Every storm has a foundation that is deeply and surely laid, and those shallow surface-clouds that have no root in the depths of the sky deceive none but the unwary.
At other times, when the clouds were not reabsorbed by the sky and rain seemed imminent, they would suddenly undergo a change that looked like curdling, and when clouds do that no rain need be expected. Time and again I saw their continuity broken up, saw them separate into small masses,–in fact saw a process of disintegration and disorganization going on, and my hope of rain was over for that day. Vast spaces would be affected suddenly; it was like a stroke of paralysis: motion was retarded, the breeze died down, the thunder ceased, and the storm was blighted on the very threshold of success.

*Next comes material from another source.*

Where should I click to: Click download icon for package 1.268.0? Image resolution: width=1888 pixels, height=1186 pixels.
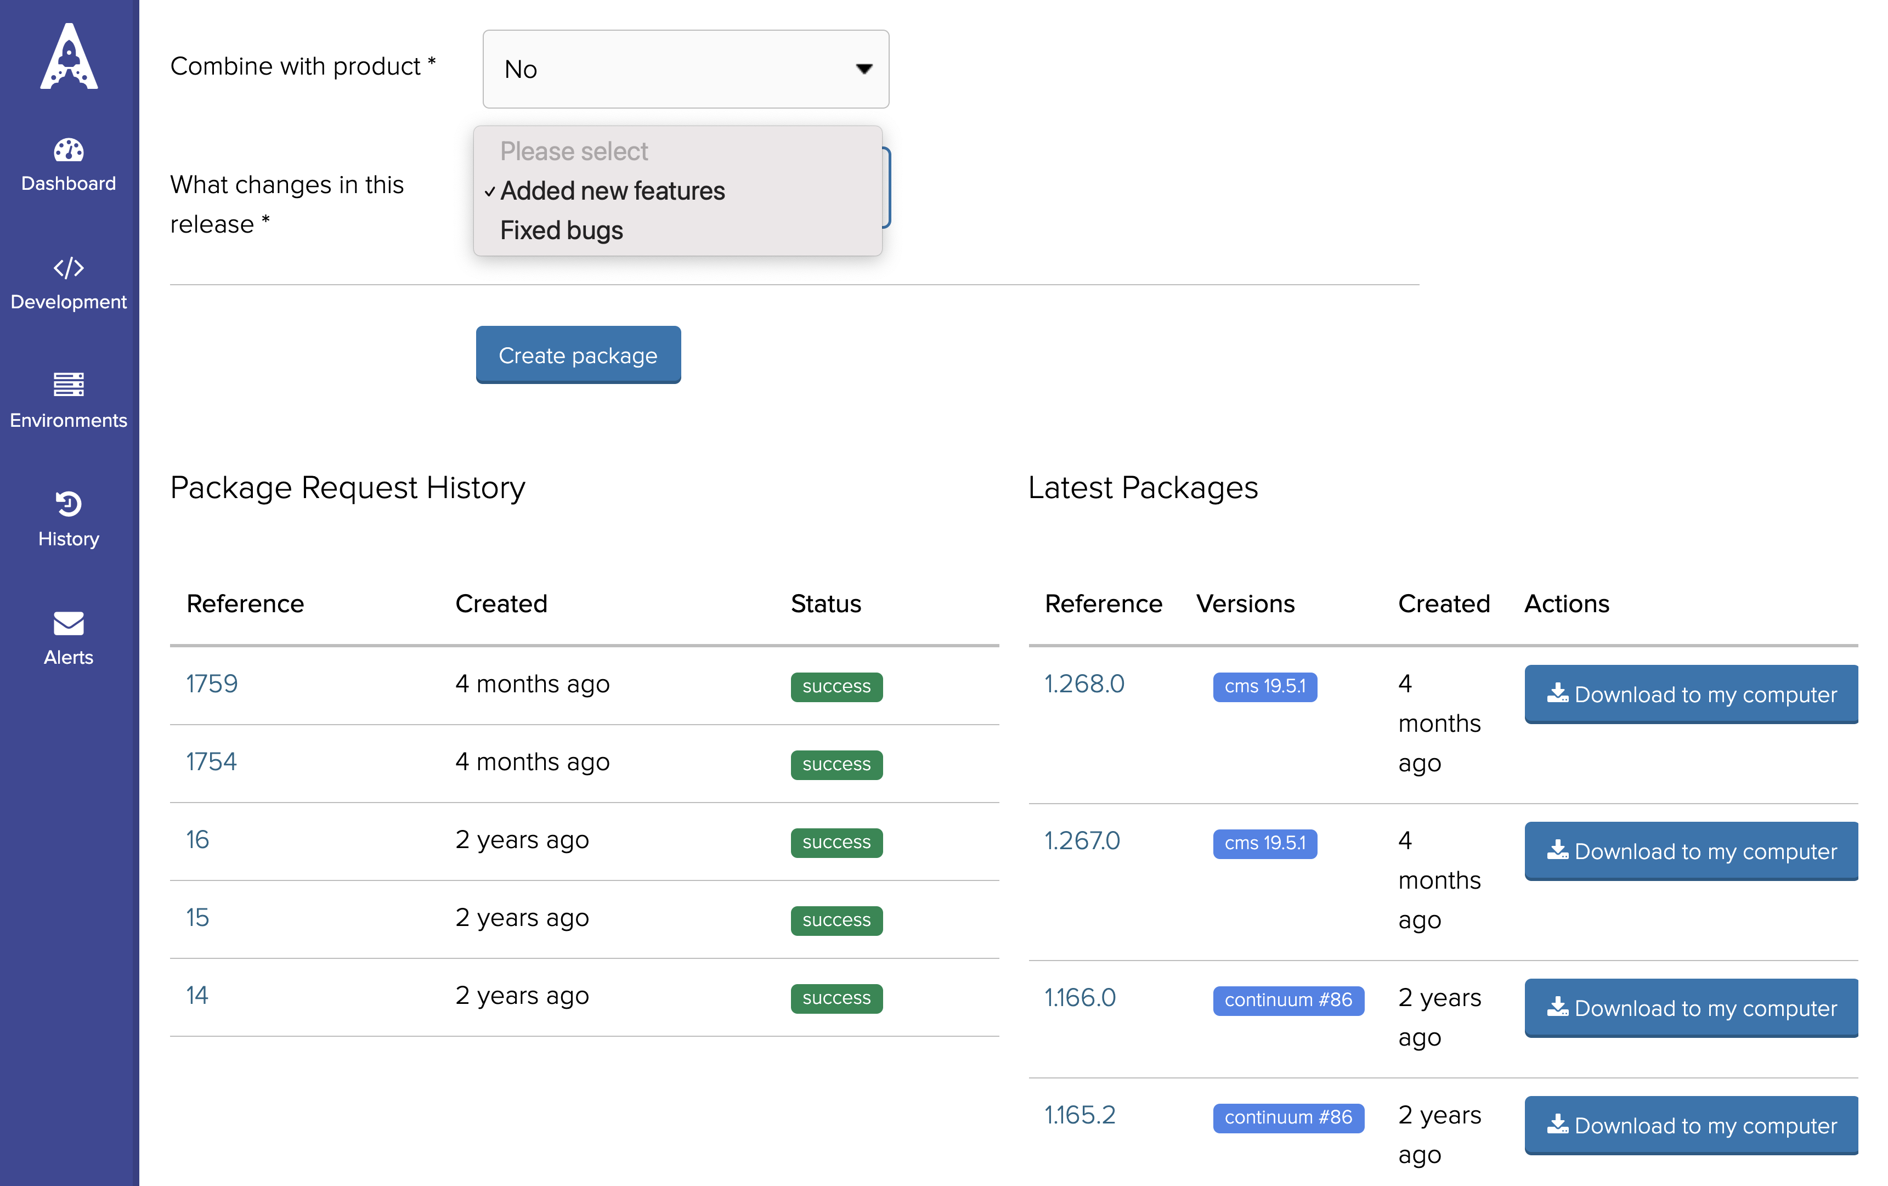[1557, 694]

I suppose there is some compensation in a drought; Nature doubtless profits by it in some way. It is a good time to thin out her garden, and give the law of the survival of the fittest a chance to come into play. How the big trees and big plants do rob the little ones! there is not drink enough to go around, and the strongest will have what there is. It is a rest to vegetation, too, a kind of torrid winter that is followed by a fresh awakening. Every tree and plant learns a lesson from it, learns to shoot its roots down deep into the perennial supplies of moisture and life.
But when the rain does come, the warm, sun-distilled rain; the far-traveling, vapor-born rain; the impartial, undiscriminating, unstinted rain; equable, bounteous, myriad-eyed, searching out every plant and every spear of grass, finding every hidden thing that needs water, falling upon the just and upon the unjust, sponging off every leaf of every tree in the forest and every growth in the fields; music to the ear, a perfume to the smell, an enchantment to the eye; healing the earth, cleansing the air, renewing the fountains; honey to the bee, manna to the herds, and life to all creatures,–what spectacle so fills the heart? “Rain, rain, O dear Zeus, down on the plowed fields of the Athenians, and on the plains.”
There is a fine sibilant chorus audible in the sod, and in the dust of the road, and in the porous plowed fields. Every grain of soil and every root and rootlet purrs in satisfaction, Because something more than water comes down when it rains; you cannot produce this effect by simple water; the good-will of the elements, the consent and approbation of all the skyey influences, come down; the harmony, the adjustment, the perfect understanding of the soil beneath and the air that swims above, are implied in the marvelous benefaction of the rain. The earth is ready; the moist winds have wooed it and prepared it, the electrical conditions are as they should be, and there are love and passion in the surrender of the summer clouds. How the drops are absorbed into the ground! You cannot, I say, succeed like this with your hose or sprinkling-pot. There is no ardor or electricity in the drops, no ammonia, or ozone, or other nameless properties borrowed from the air.
Then one has not the gentleness and patience of Nature; we puddle the ground in our hurry, we seal it up and exclude the air, and the plants are worse off than before. When the sky is overcast and it is getting ready to rain, the moisture rises in the ground, the earth opens her pores and seconds the desire of the clouds.